## [Work required]
Your copy should contain exactly the lines from the start of the material through the line containing "Task: Click the Today button on the calendar", and no pictures.

## [Task input]
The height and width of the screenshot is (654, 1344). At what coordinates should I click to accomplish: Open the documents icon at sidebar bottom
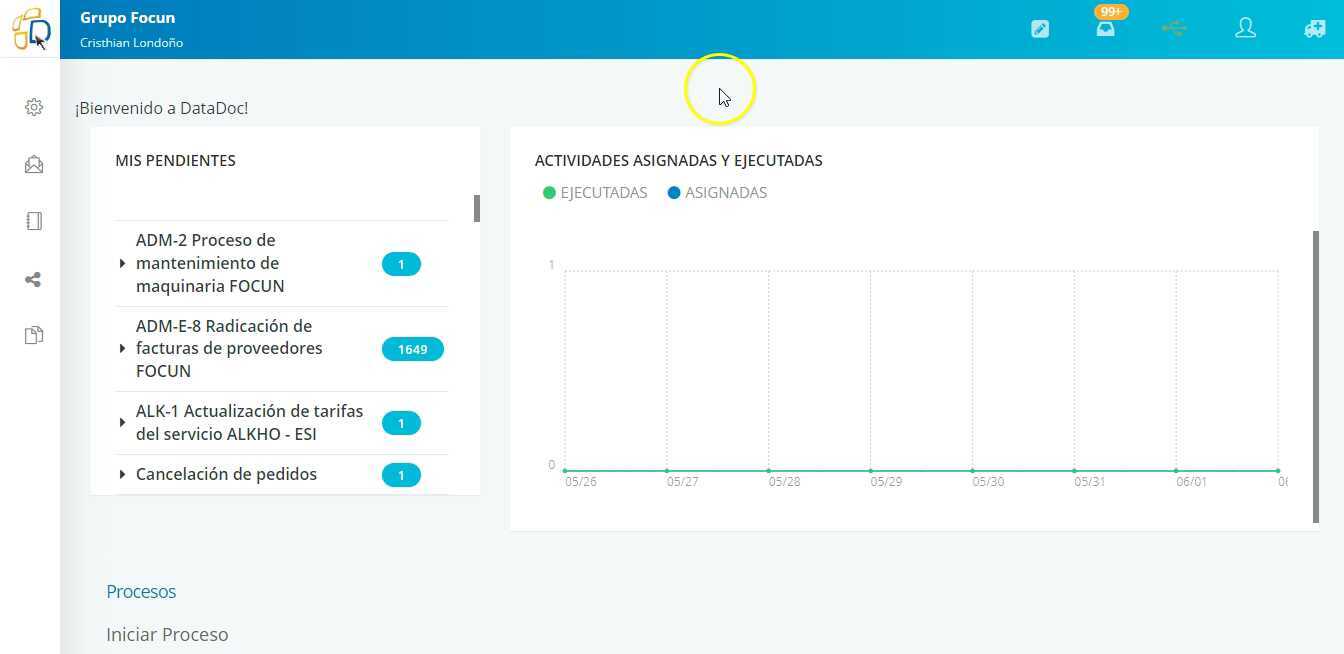pyautogui.click(x=34, y=334)
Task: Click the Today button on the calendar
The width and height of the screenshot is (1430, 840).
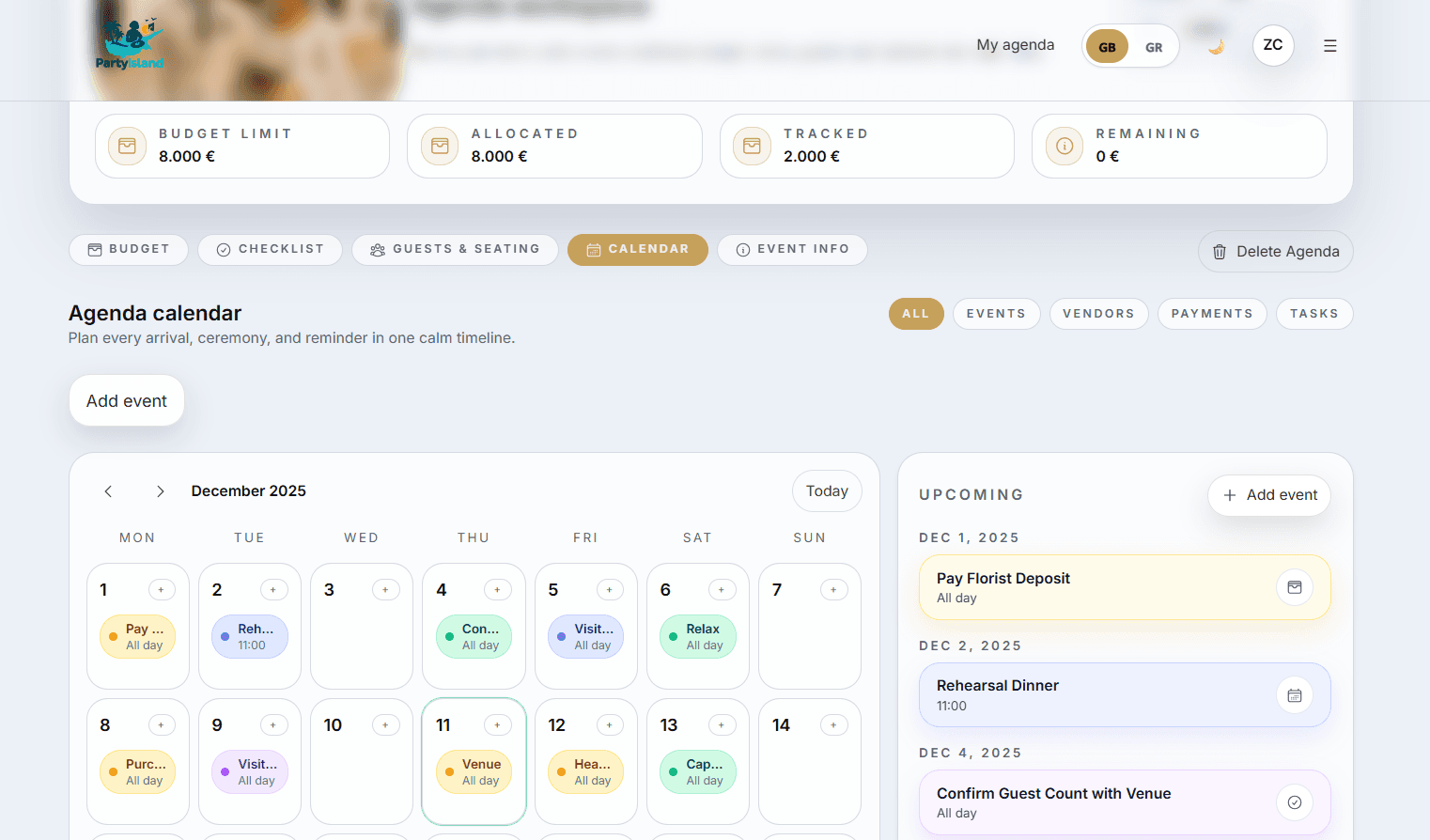Action: pyautogui.click(x=827, y=490)
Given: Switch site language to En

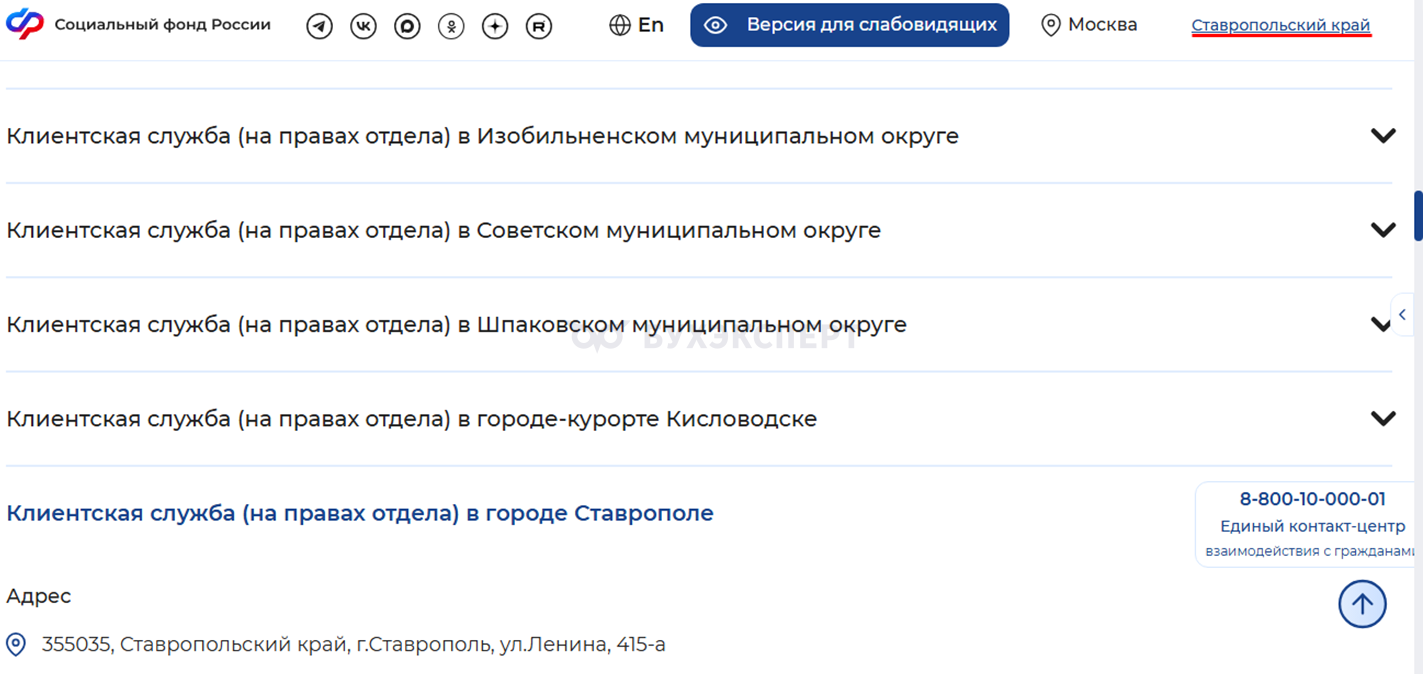Looking at the screenshot, I should 636,25.
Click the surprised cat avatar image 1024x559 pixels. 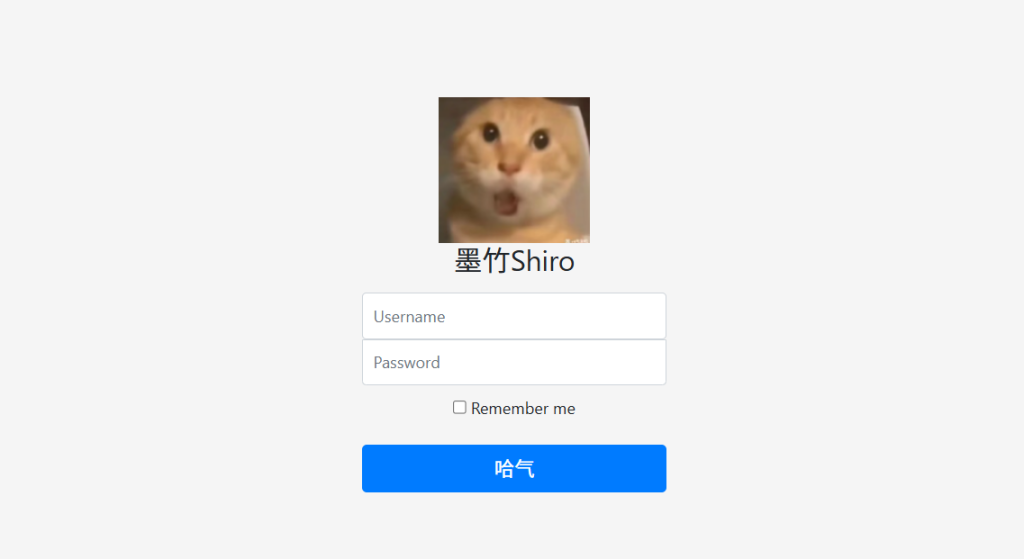[514, 170]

## [Task result]
The height and width of the screenshot is (654, 1344). At what coordinates should I click to accomplish: Open the documents icon at sidebar bottom
pyautogui.click(x=34, y=334)
Task: Click the Today button on the calendar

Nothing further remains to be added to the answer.